__Dataset entries__.
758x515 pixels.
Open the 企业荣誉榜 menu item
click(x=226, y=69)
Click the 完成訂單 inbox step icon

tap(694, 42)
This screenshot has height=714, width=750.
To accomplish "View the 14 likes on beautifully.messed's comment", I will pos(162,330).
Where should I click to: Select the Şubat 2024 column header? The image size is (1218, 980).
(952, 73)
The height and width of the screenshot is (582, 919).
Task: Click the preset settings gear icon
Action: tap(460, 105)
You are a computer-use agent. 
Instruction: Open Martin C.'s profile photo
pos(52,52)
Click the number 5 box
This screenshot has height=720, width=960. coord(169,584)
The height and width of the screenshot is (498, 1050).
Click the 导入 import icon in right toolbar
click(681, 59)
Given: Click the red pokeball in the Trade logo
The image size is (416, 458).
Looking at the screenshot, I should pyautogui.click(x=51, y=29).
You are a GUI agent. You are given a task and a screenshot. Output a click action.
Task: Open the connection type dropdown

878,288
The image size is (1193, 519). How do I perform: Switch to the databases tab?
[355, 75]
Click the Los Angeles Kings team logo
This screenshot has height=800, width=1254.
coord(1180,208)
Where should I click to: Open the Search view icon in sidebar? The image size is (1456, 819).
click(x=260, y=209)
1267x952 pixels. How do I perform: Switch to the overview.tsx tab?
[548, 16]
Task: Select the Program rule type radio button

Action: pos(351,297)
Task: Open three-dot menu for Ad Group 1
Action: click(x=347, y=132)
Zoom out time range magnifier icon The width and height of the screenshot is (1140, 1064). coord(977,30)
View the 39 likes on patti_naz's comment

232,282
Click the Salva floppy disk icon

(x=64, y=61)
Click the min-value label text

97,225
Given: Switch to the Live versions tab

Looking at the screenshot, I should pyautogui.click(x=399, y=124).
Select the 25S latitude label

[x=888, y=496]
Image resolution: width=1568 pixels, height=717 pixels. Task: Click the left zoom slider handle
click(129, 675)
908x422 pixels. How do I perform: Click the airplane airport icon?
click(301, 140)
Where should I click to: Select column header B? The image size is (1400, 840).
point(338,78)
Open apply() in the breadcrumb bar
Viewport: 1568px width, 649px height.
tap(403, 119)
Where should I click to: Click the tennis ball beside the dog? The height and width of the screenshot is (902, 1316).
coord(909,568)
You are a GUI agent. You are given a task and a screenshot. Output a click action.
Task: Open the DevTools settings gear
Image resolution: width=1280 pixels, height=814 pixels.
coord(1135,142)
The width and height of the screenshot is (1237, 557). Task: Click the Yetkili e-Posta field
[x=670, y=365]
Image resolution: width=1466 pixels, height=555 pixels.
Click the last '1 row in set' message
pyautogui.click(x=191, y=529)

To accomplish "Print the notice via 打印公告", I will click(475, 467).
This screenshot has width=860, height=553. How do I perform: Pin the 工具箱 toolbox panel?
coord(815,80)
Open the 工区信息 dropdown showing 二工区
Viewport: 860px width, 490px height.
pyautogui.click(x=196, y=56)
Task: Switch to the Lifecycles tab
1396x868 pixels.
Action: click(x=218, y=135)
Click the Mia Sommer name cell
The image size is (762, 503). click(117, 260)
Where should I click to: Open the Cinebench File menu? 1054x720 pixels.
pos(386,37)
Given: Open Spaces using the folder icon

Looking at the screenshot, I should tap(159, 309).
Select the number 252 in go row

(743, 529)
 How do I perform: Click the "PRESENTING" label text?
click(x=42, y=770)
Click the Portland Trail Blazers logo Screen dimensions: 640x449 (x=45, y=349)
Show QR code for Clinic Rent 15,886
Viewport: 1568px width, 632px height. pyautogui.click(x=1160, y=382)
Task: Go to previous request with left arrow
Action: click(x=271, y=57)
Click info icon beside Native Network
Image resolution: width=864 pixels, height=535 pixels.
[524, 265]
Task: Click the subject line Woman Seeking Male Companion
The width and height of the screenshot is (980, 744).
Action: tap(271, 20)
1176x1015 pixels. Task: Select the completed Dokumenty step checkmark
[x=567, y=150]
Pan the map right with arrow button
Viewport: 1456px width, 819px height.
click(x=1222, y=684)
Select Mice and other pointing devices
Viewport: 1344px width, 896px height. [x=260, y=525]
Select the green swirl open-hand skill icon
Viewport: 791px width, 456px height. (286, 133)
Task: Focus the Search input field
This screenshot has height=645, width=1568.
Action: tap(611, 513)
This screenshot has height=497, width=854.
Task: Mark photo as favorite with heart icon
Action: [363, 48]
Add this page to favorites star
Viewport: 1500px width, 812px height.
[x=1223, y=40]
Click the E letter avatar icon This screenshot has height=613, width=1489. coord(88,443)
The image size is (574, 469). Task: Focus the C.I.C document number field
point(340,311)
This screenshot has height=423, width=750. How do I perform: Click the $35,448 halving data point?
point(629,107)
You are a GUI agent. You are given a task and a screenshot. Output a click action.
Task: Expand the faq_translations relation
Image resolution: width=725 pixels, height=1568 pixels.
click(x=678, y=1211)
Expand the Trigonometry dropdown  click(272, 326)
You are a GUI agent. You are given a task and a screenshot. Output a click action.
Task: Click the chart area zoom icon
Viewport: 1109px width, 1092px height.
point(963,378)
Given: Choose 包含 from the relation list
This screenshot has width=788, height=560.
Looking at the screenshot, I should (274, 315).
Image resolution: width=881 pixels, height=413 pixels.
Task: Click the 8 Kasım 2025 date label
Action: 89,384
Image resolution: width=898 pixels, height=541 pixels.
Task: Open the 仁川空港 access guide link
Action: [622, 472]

__Instructions for the task__. Convert all the lines above into a JSON list of strings, one string per line, and skip any blank lines.

__Correct output__.
[
  "758x515 pixels.",
  "Open the 企业荣誉榜 menu item",
  "click(x=226, y=69)",
  "Click the 完成訂單 inbox step icon",
  "tap(694, 42)",
  "This screenshot has height=714, width=750.",
  "To accomplish \"View the 14 likes on beautifully.messed's comment\", I will pos(162,330).",
  "Where should I click to: Select the Şubat 2024 column header? The image size is (1218, 980).",
  "(952, 73)",
  "The height and width of the screenshot is (582, 919).",
  "Task: Click the preset settings gear icon",
  "Action: tap(460, 105)",
  "You are a computer-use agent. ",
  "Instruction: Open Martin C.'s profile photo",
  "pos(52,52)",
  "Click the number 5 box",
  "This screenshot has height=720, width=960. coord(169,584)",
  "The height and width of the screenshot is (498, 1050).",
  "Click the 导入 import icon in right toolbar",
  "click(681, 59)",
  "Given: Click the red pokeball in the Trade logo",
  "The image size is (416, 458).",
  "Looking at the screenshot, I should pyautogui.click(x=51, y=29).",
  "You are a GUI agent. You are given a task and a screenshot. Output a click action.",
  "Task: Open the connection type dropdown",
  "878,288",
  "The image size is (1193, 519). How do I perform: Switch to the databases tab?",
  "[355, 75]",
  "Click the Los Angeles Kings team logo",
  "This screenshot has height=800, width=1254.",
  "coord(1180,208)",
  "Where should I click to: Open the Search view icon in sidebar? The image size is (1456, 819).",
  "click(x=260, y=209)",
  "1267x952 pixels. How do I perform: Switch to the overview.tsx tab?",
  "[548, 16]",
  "Task: Select the Program rule type radio button",
  "Action: pos(351,297)",
  "Task: Open three-dot menu for Ad Group 1",
  "Action: click(x=347, y=132)",
  "Zoom out time range magnifier icon The width and height of the screenshot is (1140, 1064). coord(977,30)",
  "View the 39 likes on patti_naz's comment",
  "232,282",
  "Click the Salva floppy disk icon",
  "(x=64, y=61)",
  "Click the min-value label text",
  "97,225",
  "Given: Switch to the Live versions tab",
  "Looking at the screenshot, I should pyautogui.click(x=399, y=124).",
  "Select the 25S latitude label",
  "[x=888, y=496]",
  "Image resolution: width=1568 pixels, height=717 pixels. Task: Click the left zoom slider handle",
  "click(129, 675)",
  "908x422 pixels. How do I perform: Click the airplane airport icon?",
  "click(301, 140)",
  "Where should I click to: Select column header B? The image size is (1400, 840).",
  "point(338,78)",
  "Open apply() in the breadcrumb bar",
  "Viewport: 1568px width, 649px height.",
  "tap(403, 119)",
  "Where should I click to: Click the tennis ball beside the dog? The height and width of the screenshot is (902, 1316).",
  "coord(909,568)",
  "You are a GUI agent. You are given a task and a screenshot. Output a click action.",
  "Task: Open the DevTools settings gear",
  "Image resolution: width=1280 pixels, height=814 pixels.",
  "coord(1135,142)",
  "The width and height of the screenshot is (1237, 557). Task: Click the Yetkili e-Posta field",
  "[x=670, y=365]",
  "Image resolution: width=1466 pixels, height=555 pixels.",
  "Click the last '1 row in set' message",
  "pyautogui.click(x=191, y=529)",
  "To accomplish \"Print the notice via 打印公告\", I will click(475, 467).",
  "This screenshot has width=860, height=553. How do I perform: Pin the 工具箱 toolbox panel?",
  "coord(815,80)",
  "Open the 工区信息 dropdown showing 二工区",
  "Viewport: 860px width, 490px height.",
  "pyautogui.click(x=196, y=56)",
  "Task: Switch to the Lifecycles tab",
  "1396x868 pixels.",
  "Action: click(x=218, y=135)",
  "Click the Mia Sommer name cell",
  "The image size is (762, 503). click(117, 260)",
  "Where should I click to: Open the Cinebench File menu? 1054x720 pixels.",
  "pos(386,37)",
  "Given: Open Spaces using the folder icon",
  "Looking at the screenshot, I should tap(159, 309).",
  "Select the number 252 in go row",
  "(743, 529)",
  " How do I perform: Click the \"PRESENTING\" label text?",
  "click(x=42, y=770)",
  "Click the Portland Trail Blazers logo Screen dimensions: 640x449 (x=45, y=349)",
  "Show QR code for Clinic Rent 15,886",
  "Viewport: 1568px width, 632px height. pyautogui.click(x=1160, y=382)",
  "Task: Go to previous request with left arrow",
  "Action: click(x=271, y=57)",
  "Click info icon beside Native Network",
  "Image resolution: width=864 pixels, height=535 pixels.",
  "[524, 265]",
  "Task: Click the subject line Woman Seeking Male Companion",
  "The width and height of the screenshot is (980, 744).",
  "Action: tap(271, 20)",
  "1176x1015 pixels. Task: Select the completed Dokumenty step checkmark",
  "[x=567, y=150]",
  "Pan the map right with arrow button",
  "Viewport: 1456px width, 819px height.",
  "click(x=1222, y=684)",
  "Select Mice and other pointing devices",
  "Viewport: 1344px width, 896px height. [x=260, y=525]",
  "Select the green swirl open-hand skill icon",
  "Viewport: 791px width, 456px height. (286, 133)",
  "Task: Focus the Search input field",
  "This screenshot has height=645, width=1568.",
  "Action: tap(611, 513)",
  "This screenshot has height=497, width=854.",
  "Task: Mark photo as favorite with heart icon",
  "Action: [363, 48]",
  "Add this page to favorites star",
  "Viewport: 1500px width, 812px height.",
  "[x=1223, y=40]",
  "Click the E letter avatar icon This screenshot has height=613, width=1489. coord(88,443)",
  "The image size is (574, 469). Task: Focus the C.I.C document number field",
  "point(340,311)",
  "This screenshot has height=423, width=750. How do I perform: Click the $35,448 halving data point?",
  "point(629,107)",
  "You are a GUI agent. You are given a task and a screenshot. Output a click action.",
  "Task: Expand the faq_translations relation",
  "Image resolution: width=725 pixels, height=1568 pixels.",
  "click(x=678, y=1211)",
  "Expand the Trigonometry dropdown  click(272, 326)",
  "You are a GUI agent. You are given a task and a screenshot. Output a click action.",
  "Task: Click the chart area zoom icon",
  "Viewport: 1109px width, 1092px height.",
  "point(963,378)",
  "Given: Choose 包含 from the relation list",
  "This screenshot has width=788, height=560.",
  "Looking at the screenshot, I should (274, 315).",
  "Image resolution: width=881 pixels, height=413 pixels.",
  "Task: Click the 8 Kasım 2025 date label",
  "Action: 89,384",
  "Image resolution: width=898 pixels, height=541 pixels.",
  "Task: Open the 仁川空港 access guide link",
  "Action: [622, 472]"
]